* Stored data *

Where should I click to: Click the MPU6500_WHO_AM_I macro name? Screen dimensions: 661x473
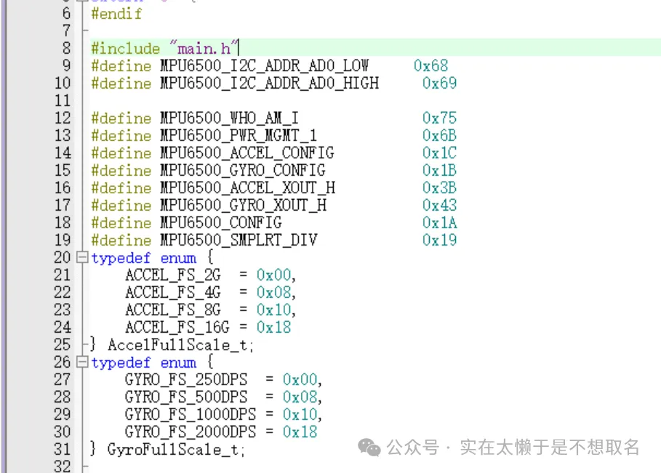click(229, 118)
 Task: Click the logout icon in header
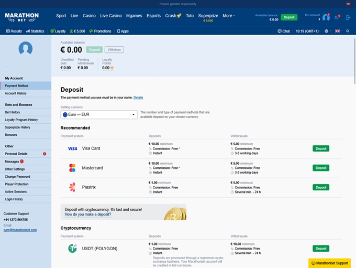(348, 17)
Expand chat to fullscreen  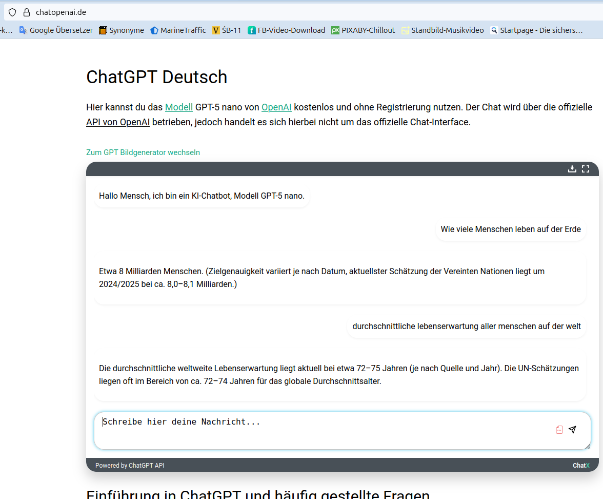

* Task description *
Leave out the pictures, and write out all the remaining data above exactly.

* Answer section *
Where should I click to: Click the MPU6500_WHO_AM_I macro name? Screen dimensions: 661x473
click(229, 118)
 Task: Click the logout icon in header
(348, 17)
Expand chat to fullscreen  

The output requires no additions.